> **To do**
Rewrite all of the material below as a numbered list, one item per line, with the blank lines removed.

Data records
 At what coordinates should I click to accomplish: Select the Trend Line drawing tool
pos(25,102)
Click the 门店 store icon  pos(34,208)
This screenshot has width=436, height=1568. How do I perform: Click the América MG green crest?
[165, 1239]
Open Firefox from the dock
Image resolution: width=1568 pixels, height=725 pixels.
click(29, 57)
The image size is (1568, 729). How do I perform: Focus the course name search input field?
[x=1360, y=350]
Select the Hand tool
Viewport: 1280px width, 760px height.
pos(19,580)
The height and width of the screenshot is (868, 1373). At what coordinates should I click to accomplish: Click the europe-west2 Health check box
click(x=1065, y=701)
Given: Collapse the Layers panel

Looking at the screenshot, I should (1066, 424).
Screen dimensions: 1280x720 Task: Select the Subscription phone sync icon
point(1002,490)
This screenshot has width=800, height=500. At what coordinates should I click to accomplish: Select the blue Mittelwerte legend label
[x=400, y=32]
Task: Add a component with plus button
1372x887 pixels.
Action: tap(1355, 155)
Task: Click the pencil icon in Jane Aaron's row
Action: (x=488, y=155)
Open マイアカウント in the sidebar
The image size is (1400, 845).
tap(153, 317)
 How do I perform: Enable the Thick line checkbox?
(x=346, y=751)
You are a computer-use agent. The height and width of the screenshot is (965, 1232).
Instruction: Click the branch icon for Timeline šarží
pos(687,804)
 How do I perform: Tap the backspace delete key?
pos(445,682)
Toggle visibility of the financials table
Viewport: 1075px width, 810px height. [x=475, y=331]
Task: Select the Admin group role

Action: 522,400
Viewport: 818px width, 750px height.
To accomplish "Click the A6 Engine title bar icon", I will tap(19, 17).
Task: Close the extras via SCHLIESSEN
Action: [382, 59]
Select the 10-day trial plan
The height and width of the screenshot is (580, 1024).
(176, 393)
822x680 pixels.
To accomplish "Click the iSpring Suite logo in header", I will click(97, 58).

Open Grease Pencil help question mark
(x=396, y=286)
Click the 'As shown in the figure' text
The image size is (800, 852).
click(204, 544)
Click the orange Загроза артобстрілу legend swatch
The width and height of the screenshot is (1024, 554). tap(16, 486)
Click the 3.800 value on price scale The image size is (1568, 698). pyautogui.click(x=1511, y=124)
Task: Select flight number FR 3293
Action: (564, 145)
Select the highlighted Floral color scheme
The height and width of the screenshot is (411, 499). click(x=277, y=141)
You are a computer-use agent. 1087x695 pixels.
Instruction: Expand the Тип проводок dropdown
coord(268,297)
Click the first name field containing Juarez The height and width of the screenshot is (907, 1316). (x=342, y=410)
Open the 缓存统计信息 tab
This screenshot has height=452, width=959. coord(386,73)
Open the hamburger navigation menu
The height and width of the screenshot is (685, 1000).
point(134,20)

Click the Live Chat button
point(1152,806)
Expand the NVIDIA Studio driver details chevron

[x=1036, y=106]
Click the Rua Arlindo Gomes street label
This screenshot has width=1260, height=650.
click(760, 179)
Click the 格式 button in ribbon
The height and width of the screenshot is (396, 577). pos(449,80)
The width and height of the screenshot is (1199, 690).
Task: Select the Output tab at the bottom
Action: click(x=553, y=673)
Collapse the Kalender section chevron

> **Right answer**
1.  At what coordinates should I click to accomplish: Select the Trend Line drawing tool
2. pos(25,102)
3. Click the 门店 store icon  pos(34,208)
4. This screenshot has width=436, height=1568. How do I perform: Click the América MG green crest?
5. [165, 1239]
6. Open Firefox from the dock
7. Image resolution: width=1568 pixels, height=725 pixels.
8. click(29, 57)
9. The image size is (1568, 729). How do I perform: Focus the course name search input field?
10. [x=1360, y=350]
11. Select the Hand tool
12. Viewport: 1280px width, 760px height.
13. pos(19,580)
14. The height and width of the screenshot is (868, 1373). At what coordinates should I click to accomplish: Click the europe-west2 Health check box
15. click(x=1065, y=701)
16. Given: Collapse the Layers panel
17. Looking at the screenshot, I should (1066, 424).
18. Screen dimensions: 1280x720 Task: Select the Subscription phone sync icon
19. point(1002,490)
20. This screenshot has width=800, height=500. At what coordinates should I click to accomplish: Select the blue Mittelwerte legend label
21. [x=400, y=32]
22. Task: Add a component with plus button
23. 1372x887 pixels.
24. Action: tap(1355, 155)
25. Task: Click the pencil icon in Jane Aaron's row
26. Action: (x=488, y=155)
27. Open マイアカウント in the sidebar
28. The image size is (1400, 845).
29. tap(153, 317)
30.  How do I perform: Enable the Thick line checkbox?
31. (x=346, y=751)
32. You are a computer-use agent. The height and width of the screenshot is (965, 1232).
33. Instruction: Click the branch icon for Timeline šarží
34. pos(687,804)
35.  How do I perform: Tap the backspace delete key?
36. pos(445,682)
37. Toggle visibility of the financials table
38. Viewport: 1075px width, 810px height. [x=475, y=331]
39. Task: Select the Admin group role
40. Action: 522,400
41. Viewport: 818px width, 750px height.
42. To accomplish "Click the A6 Engine title bar icon", I will tap(19, 17).
43. Task: Close the extras via SCHLIESSEN
44. Action: [382, 59]
45. Select the 10-day trial plan
46. The height and width of the screenshot is (580, 1024).
47. (176, 393)
48. 822x680 pixels.
49. To accomplish "Click the iSpring Suite logo in header", I will click(97, 58).
50. Open Grease Pencil help question mark
51. (x=396, y=286)
52. Click the 'As shown in the figure' text
53. The image size is (800, 852).
54. click(204, 544)
55. Click the orange Загроза артобстрілу legend swatch
56. The width and height of the screenshot is (1024, 554). tap(16, 486)
57. Click the 3.800 value on price scale The image size is (1568, 698). pyautogui.click(x=1511, y=124)
58. Task: Select flight number FR 3293
59. Action: (564, 145)
60. Select the highlighted Floral color scheme
61. The height and width of the screenshot is (411, 499). click(x=277, y=141)
62. You are a computer-use agent. 1087x695 pixels.
63. Instruction: Expand the Тип проводок dropdown
64. coord(268,297)
65. Click the first name field containing Juarez The height and width of the screenshot is (907, 1316). (x=342, y=410)
66. Open the 缓存统计信息 tab
67. This screenshot has height=452, width=959. coord(386,73)
68. Open the hamburger navigation menu
69. The height and width of the screenshot is (685, 1000).
70. point(134,20)
71. Click the Live Chat button
72. point(1152,806)
73. Expand the NVIDIA Studio driver details chevron
74. [x=1036, y=106]
75. Click the Rua Arlindo Gomes street label
76. This screenshot has width=1260, height=650.
77. click(760, 179)
78. Click the 格式 button in ribbon
79. The height and width of the screenshot is (396, 577). pos(449,80)
80. The width and height of the screenshot is (1199, 690).
81. Task: Select the Output tab at the bottom
82. Action: click(x=553, y=673)
83. Collapse the Kalender section chevron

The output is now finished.